◆ **GIVEN RECORDS**:
━━━━━━━━━━

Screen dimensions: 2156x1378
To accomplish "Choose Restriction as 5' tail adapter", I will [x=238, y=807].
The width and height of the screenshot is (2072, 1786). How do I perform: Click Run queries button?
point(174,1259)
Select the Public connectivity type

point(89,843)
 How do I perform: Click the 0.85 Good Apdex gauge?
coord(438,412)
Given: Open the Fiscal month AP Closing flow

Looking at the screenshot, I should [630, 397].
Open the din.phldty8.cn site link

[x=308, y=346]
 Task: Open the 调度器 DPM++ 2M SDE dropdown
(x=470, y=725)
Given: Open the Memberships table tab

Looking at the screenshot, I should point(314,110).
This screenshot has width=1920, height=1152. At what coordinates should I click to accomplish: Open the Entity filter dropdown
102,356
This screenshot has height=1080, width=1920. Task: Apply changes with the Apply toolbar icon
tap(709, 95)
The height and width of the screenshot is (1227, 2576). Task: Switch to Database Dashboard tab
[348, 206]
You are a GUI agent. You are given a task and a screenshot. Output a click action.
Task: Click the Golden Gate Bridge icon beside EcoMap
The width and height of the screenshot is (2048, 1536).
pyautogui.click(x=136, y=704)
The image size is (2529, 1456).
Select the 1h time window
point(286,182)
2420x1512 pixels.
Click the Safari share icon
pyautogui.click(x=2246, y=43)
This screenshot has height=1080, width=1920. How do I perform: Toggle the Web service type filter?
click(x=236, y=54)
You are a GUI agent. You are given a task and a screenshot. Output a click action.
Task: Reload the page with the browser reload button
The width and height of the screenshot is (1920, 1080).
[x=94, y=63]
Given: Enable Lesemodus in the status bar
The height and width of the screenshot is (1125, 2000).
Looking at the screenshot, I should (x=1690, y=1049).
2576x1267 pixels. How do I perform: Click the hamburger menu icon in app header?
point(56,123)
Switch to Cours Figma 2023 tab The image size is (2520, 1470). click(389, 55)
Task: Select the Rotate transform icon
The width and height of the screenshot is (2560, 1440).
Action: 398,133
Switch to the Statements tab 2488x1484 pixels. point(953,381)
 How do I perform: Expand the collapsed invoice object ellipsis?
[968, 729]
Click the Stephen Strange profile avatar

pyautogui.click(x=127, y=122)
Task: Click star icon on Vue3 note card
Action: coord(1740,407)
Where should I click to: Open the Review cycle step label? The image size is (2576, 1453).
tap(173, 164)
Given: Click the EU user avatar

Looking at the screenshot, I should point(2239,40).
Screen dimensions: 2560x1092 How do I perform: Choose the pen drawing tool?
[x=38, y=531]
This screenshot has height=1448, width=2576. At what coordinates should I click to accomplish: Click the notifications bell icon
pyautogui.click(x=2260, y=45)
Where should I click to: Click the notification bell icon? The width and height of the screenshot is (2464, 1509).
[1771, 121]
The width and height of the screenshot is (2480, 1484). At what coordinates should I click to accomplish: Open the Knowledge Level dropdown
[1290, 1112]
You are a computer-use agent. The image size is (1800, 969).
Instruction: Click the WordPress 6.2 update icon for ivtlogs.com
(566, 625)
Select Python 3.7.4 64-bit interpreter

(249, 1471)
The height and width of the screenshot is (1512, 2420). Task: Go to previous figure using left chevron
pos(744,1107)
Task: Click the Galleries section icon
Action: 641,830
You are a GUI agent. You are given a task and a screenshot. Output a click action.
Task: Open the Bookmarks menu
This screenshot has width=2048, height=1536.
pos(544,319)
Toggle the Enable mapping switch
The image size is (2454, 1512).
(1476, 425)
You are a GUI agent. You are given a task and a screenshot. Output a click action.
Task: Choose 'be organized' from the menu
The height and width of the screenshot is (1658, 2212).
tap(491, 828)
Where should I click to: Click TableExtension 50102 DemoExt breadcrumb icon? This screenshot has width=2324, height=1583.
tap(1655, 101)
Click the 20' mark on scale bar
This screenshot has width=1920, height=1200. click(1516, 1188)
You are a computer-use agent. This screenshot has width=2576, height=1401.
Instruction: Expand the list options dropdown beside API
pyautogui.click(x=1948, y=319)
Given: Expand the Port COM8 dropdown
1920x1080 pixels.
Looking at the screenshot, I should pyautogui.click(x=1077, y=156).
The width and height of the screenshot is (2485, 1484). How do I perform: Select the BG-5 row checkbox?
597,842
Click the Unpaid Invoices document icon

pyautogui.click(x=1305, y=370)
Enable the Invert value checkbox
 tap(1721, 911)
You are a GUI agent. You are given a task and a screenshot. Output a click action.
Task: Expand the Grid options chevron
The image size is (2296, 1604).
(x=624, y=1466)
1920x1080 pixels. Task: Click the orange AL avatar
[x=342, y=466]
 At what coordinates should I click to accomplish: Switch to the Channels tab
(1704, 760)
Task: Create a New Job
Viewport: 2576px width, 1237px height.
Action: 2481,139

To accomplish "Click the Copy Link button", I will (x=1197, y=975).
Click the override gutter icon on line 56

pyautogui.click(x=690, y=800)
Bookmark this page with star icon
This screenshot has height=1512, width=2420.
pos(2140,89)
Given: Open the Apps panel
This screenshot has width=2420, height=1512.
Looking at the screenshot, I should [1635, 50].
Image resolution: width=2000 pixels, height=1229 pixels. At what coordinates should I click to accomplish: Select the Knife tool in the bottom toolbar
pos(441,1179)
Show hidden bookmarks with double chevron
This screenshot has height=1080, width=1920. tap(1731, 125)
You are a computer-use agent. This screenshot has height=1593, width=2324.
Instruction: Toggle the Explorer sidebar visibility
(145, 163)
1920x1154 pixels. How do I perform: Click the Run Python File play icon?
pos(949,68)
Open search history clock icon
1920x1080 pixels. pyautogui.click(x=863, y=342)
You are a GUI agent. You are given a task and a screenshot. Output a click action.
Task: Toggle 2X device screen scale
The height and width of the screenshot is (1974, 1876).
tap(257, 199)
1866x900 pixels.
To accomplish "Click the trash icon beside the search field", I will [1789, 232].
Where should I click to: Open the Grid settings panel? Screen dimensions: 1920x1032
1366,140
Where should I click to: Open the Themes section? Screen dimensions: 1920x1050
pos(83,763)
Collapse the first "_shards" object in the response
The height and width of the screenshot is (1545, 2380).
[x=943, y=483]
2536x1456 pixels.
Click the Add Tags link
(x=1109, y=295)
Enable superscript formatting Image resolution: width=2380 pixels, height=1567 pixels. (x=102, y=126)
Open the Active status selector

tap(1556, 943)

━━━━━━━━━━

◆ **WHAT TO WORK ON**: Write out every entry once more, precisely as it stands.

◆ **COMPLETED TASK**:
Screen dimensions: 2156x1378
To accomplish "Choose Restriction as 5' tail adapter", I will [x=238, y=807].
The width and height of the screenshot is (2072, 1786). How do I perform: Click Run queries button?
point(174,1259)
Select the Public connectivity type

point(89,843)
 How do I perform: Click the 0.85 Good Apdex gauge?
coord(438,412)
Given: Open the Fiscal month AP Closing flow

Looking at the screenshot, I should [630, 397].
Open the din.phldty8.cn site link

[x=308, y=346]
 Task: Open the 调度器 DPM++ 2M SDE dropdown
(x=470, y=725)
Given: Open the Memberships table tab

Looking at the screenshot, I should point(314,110).
This screenshot has width=1920, height=1152. At what coordinates should I click to accomplish: Open the Entity filter dropdown
102,356
This screenshot has height=1080, width=1920. Task: Apply changes with the Apply toolbar icon
tap(709, 95)
The height and width of the screenshot is (1227, 2576). Task: Switch to Database Dashboard tab
[348, 206]
You are a GUI agent. You are given a task and a screenshot. Output a click action.
Task: Click the Golden Gate Bridge icon beside EcoMap
The width and height of the screenshot is (2048, 1536).
pyautogui.click(x=136, y=704)
The image size is (2529, 1456).
Select the 1h time window
point(286,182)
2420x1512 pixels.
Click the Safari share icon
pyautogui.click(x=2246, y=43)
This screenshot has height=1080, width=1920. How do I perform: Toggle the Web service type filter?
click(x=236, y=54)
You are a GUI agent. You are given a task and a screenshot. Output a click action.
Task: Reload the page with the browser reload button
The width and height of the screenshot is (1920, 1080).
[x=94, y=63]
Given: Enable Lesemodus in the status bar
The height and width of the screenshot is (1125, 2000).
Looking at the screenshot, I should (x=1690, y=1049).
2576x1267 pixels. How do I perform: Click the hamburger menu icon in app header?
point(56,123)
Switch to Cours Figma 2023 tab The image size is (2520, 1470). click(389, 55)
Task: Select the Rotate transform icon
The width and height of the screenshot is (2560, 1440).
Action: 398,133
Switch to the Statements tab 2488x1484 pixels. point(953,381)
 How do I perform: Expand the collapsed invoice object ellipsis?
[968, 729]
Click the Stephen Strange profile avatar

pyautogui.click(x=127, y=122)
Task: Click star icon on Vue3 note card
Action: coord(1740,407)
Where should I click to: Open the Review cycle step label? The image size is (2576, 1453).
tap(173, 164)
Given: Click the EU user avatar

Looking at the screenshot, I should point(2239,40).
Screen dimensions: 2560x1092 How do I perform: Choose the pen drawing tool?
[x=38, y=531]
This screenshot has height=1448, width=2576. At what coordinates should I click to accomplish: Click the notifications bell icon
pyautogui.click(x=2260, y=45)
Where should I click to: Click the notification bell icon? The width and height of the screenshot is (2464, 1509).
[1771, 121]
The width and height of the screenshot is (2480, 1484). At what coordinates should I click to accomplish: Open the Knowledge Level dropdown
[1290, 1112]
You are a computer-use agent. The image size is (1800, 969).
Instruction: Click the WordPress 6.2 update icon for ivtlogs.com
(566, 625)
Select Python 3.7.4 64-bit interpreter

(249, 1471)
The height and width of the screenshot is (1512, 2420). Task: Go to previous figure using left chevron
pos(744,1107)
Task: Click the Galleries section icon
Action: 641,830
You are a GUI agent. You are given a task and a screenshot. Output a click action.
Task: Open the Bookmarks menu
This screenshot has width=2048, height=1536.
pos(544,319)
Toggle the Enable mapping switch
The image size is (2454, 1512).
(1476, 425)
You are a GUI agent. You are given a task and a screenshot. Output a click action.
Task: Choose 'be organized' from the menu
The height and width of the screenshot is (1658, 2212).
tap(491, 828)
Where should I click to: Click TableExtension 50102 DemoExt breadcrumb icon? This screenshot has width=2324, height=1583.
tap(1655, 101)
Click the 20' mark on scale bar
This screenshot has width=1920, height=1200. click(1516, 1188)
You are a computer-use agent. This screenshot has width=2576, height=1401.
Instruction: Expand the list options dropdown beside API
pyautogui.click(x=1948, y=319)
Given: Expand the Port COM8 dropdown
1920x1080 pixels.
Looking at the screenshot, I should pyautogui.click(x=1077, y=156).
The width and height of the screenshot is (2485, 1484). How do I perform: Select the BG-5 row checkbox?
597,842
Click the Unpaid Invoices document icon

pyautogui.click(x=1305, y=370)
Enable the Invert value checkbox
 tap(1721, 911)
You are a GUI agent. You are given a task and a screenshot. Output a click action.
Task: Expand the Grid options chevron
The image size is (2296, 1604).
(x=624, y=1466)
1920x1080 pixels. Task: Click the orange AL avatar
[x=342, y=466]
 At what coordinates should I click to accomplish: Switch to the Channels tab
(1704, 760)
Task: Create a New Job
Viewport: 2576px width, 1237px height.
Action: 2481,139

To accomplish "Click the Copy Link button", I will (x=1197, y=975).
Click the override gutter icon on line 56

pyautogui.click(x=690, y=800)
Bookmark this page with star icon
This screenshot has height=1512, width=2420.
pos(2140,89)
Given: Open the Apps panel
This screenshot has width=2420, height=1512.
Looking at the screenshot, I should [1635, 50].
Image resolution: width=2000 pixels, height=1229 pixels. At what coordinates should I click to accomplish: Select the Knife tool in the bottom toolbar
pos(441,1179)
Show hidden bookmarks with double chevron
This screenshot has height=1080, width=1920. tap(1731, 125)
You are a computer-use agent. This screenshot has height=1593, width=2324.
Instruction: Toggle the Explorer sidebar visibility
(145, 163)
1920x1154 pixels. How do I perform: Click the Run Python File play icon?
pos(949,68)
Open search history clock icon
1920x1080 pixels. pyautogui.click(x=863, y=342)
You are a GUI agent. You are given a task and a screenshot. Output a click action.
Task: Toggle 2X device screen scale
The height and width of the screenshot is (1974, 1876).
tap(257, 199)
1866x900 pixels.
To accomplish "Click the trash icon beside the search field", I will [1789, 232].
Where should I click to: Open the Grid settings panel? Screen dimensions: 1920x1032
1366,140
Where should I click to: Open the Themes section? Screen dimensions: 1920x1050
pos(83,763)
Collapse the first "_shards" object in the response
The height and width of the screenshot is (1545, 2380).
[x=943, y=483]
2536x1456 pixels.
Click the Add Tags link
(x=1109, y=295)
Enable superscript formatting Image resolution: width=2380 pixels, height=1567 pixels. (x=102, y=126)
Open the Active status selector

tap(1556, 943)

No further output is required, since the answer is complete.